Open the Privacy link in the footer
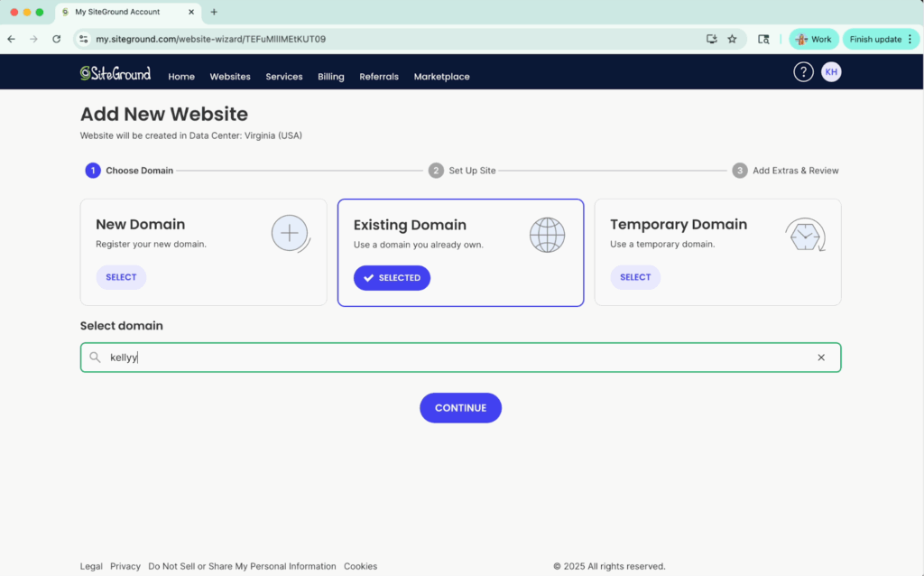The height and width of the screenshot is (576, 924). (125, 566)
...
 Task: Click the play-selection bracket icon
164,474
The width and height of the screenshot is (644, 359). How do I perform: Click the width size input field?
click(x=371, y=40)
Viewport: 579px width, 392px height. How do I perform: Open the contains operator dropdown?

__WHAT IS BEING ASKED__.
Would you retype exactly the lines above, from the line with "Task: Click the play-selection bracket icon" to the line with "Viewport: 579px width, 392px", with both end lines kept and nothing more?

__RESPONSE TO THIS TASK__.
 Task: Click the play-selection bracket icon
164,474
The width and height of the screenshot is (644, 359). How do I perform: Click the width size input field?
click(x=371, y=40)
Viewport: 579px width, 392px height. How do I perform: Open the contains operator dropdown?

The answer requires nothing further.